Double bladed sword
May 16, 2006 | 12:00am
A few days ago, parents of the National Capital Region (NCR) elementary baseball team that competed in the recently-concluded Palarong Pambansa in Naga City filed a formal protest against the elementary baseball teams of Calabarzon (Region IV A) and Eastern Visayas. Parents of the NCR team claimed that Calabarzon and Eastern Visayas fielded players who exceeded the age limit of 13 years.
As of this writing, we are not aware of the outcome of the protest although we are told that Secretary Fe Hidalgo of the Department of Education (DepEd) ordered Palarong Pambansa national coordinator Len Toledo to look into the matter.
While we await the results of this investigation, I go back to the uniqueness of youth sports, which is what the Palarong Pambansa essentially is, and the role they play in forming the values of our young men and women.
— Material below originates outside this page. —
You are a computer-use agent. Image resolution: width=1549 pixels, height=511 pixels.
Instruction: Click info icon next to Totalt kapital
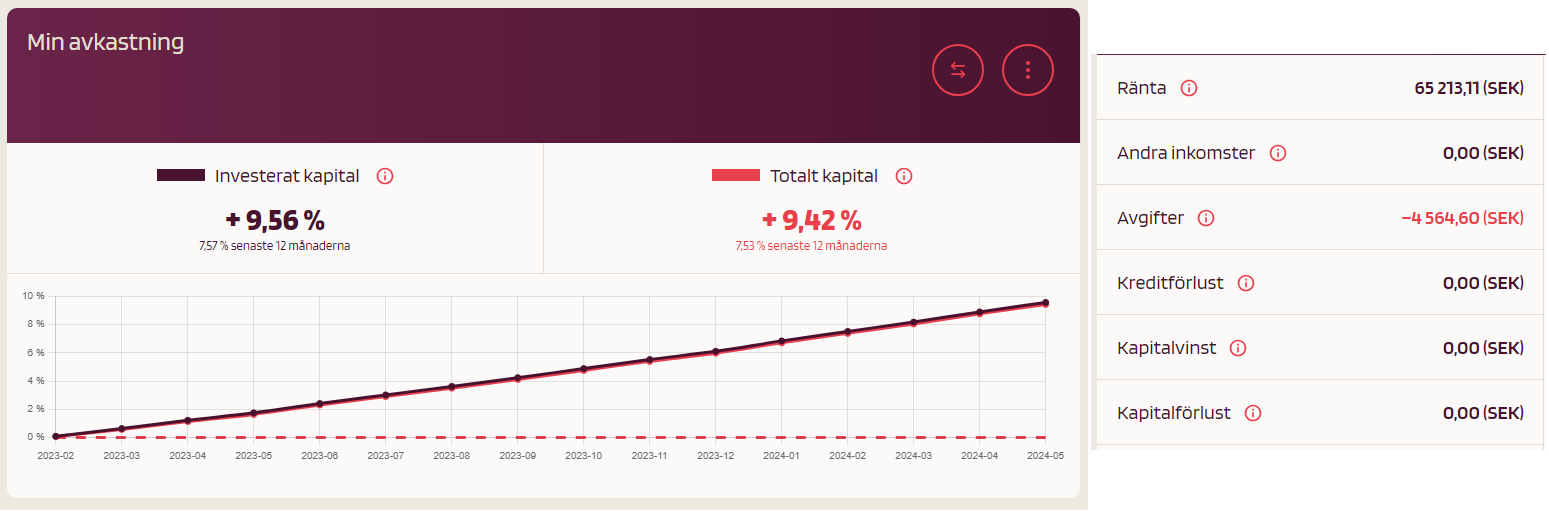(904, 176)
The first basic fact about the Palaro is that it is a competition for amateurs who are not supposed to receive non-monetary or monetary rewards. So- called semi-professional or professional athletes, on the other hand, receive such rewards directly or indirectly.
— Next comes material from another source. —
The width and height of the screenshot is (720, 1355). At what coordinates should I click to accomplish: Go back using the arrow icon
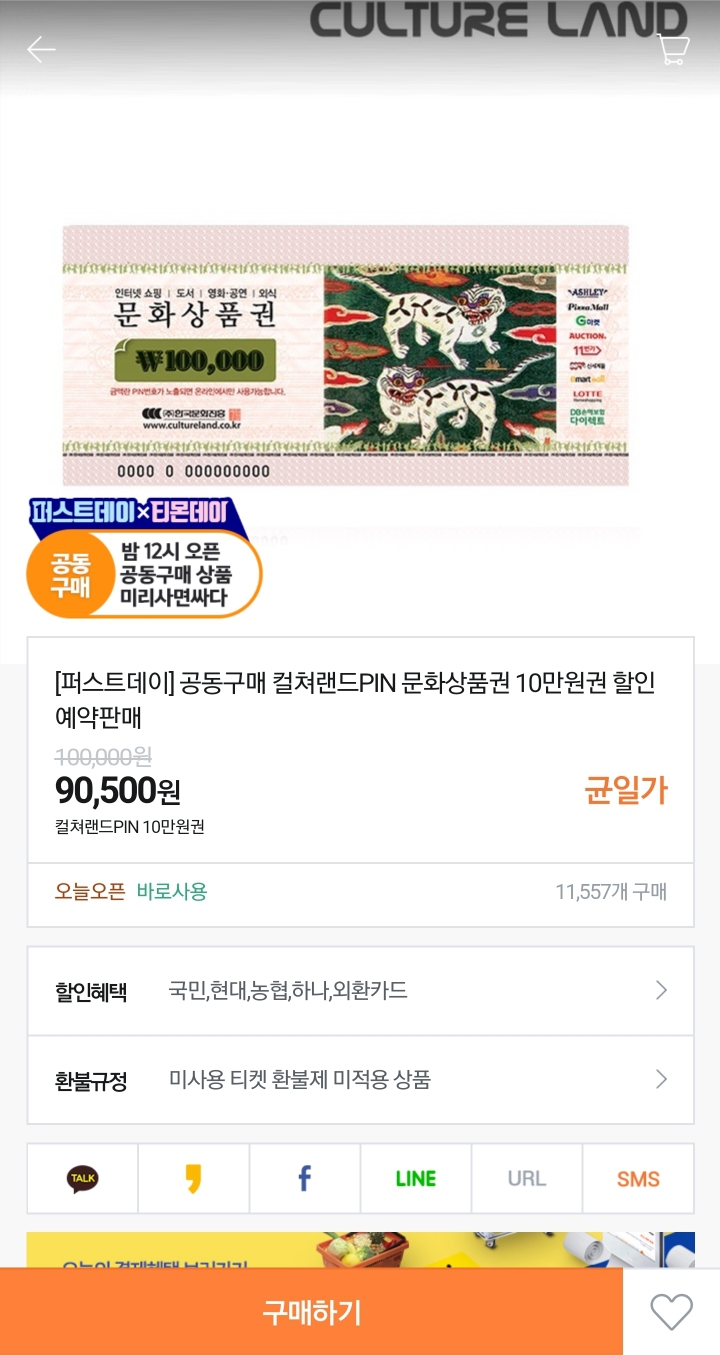click(41, 49)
Except for school sports, such distinctions are not however made anymore given the present nature of open competitions in sports all over the world, including the Olympics. In fact, the old oath of sportsmanship that athletes used to make at the start of competitions was an affirmation that one was an amateur athlete.
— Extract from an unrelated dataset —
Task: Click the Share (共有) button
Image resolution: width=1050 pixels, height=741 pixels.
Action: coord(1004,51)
Purists made much of making a distinction between amateurs and professionals. This distinction dates back to more than a century when the upper class elite in Europe who engaged in sports as their leisurely activity and as a form of socialization, refused to compete (and mix in sporting clubs) with laborers who also competed in sports.
The desire to maintain exclusivity in some sports was really the reason for such a distinction although there have been many attempts to romanticize what amounted to discrimination by using the Olympics as the instrument to protect "amateurism". In fact, sports purists kept on stating that the word amateur is derived from the Latin word that means "lover". Thus, an amateur athlete plays sports for the love of it.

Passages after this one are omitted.